══ Provided data ══
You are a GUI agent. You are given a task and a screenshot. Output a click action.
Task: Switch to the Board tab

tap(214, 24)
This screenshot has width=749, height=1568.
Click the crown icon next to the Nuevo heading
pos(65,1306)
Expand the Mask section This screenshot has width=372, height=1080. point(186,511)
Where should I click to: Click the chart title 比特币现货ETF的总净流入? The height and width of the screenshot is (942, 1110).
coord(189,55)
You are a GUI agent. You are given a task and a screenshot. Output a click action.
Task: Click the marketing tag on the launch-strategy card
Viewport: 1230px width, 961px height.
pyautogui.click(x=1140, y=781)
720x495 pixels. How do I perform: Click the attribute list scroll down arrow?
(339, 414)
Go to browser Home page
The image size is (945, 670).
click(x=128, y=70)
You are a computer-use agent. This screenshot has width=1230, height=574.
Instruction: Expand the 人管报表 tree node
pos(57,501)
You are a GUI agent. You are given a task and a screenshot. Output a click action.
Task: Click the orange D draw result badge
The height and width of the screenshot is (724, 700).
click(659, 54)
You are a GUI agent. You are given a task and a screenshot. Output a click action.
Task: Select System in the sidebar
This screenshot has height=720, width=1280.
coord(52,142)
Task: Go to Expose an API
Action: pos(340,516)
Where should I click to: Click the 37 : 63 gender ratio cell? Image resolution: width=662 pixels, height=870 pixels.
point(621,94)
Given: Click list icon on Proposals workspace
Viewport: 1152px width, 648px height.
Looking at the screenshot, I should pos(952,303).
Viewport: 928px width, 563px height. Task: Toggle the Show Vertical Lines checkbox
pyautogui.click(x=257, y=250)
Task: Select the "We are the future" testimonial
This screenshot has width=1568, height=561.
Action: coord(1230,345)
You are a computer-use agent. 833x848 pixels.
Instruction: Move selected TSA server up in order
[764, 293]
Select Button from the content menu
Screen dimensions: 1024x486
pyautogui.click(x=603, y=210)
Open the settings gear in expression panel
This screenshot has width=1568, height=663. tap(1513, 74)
═══
Your instructions
The expected answer is every line in the data above that carries the string "computer".

Answer section
You are a computer-use agent. This screenshot has width=1230, height=574.
You are a computer-use agent. 833x848 pixels.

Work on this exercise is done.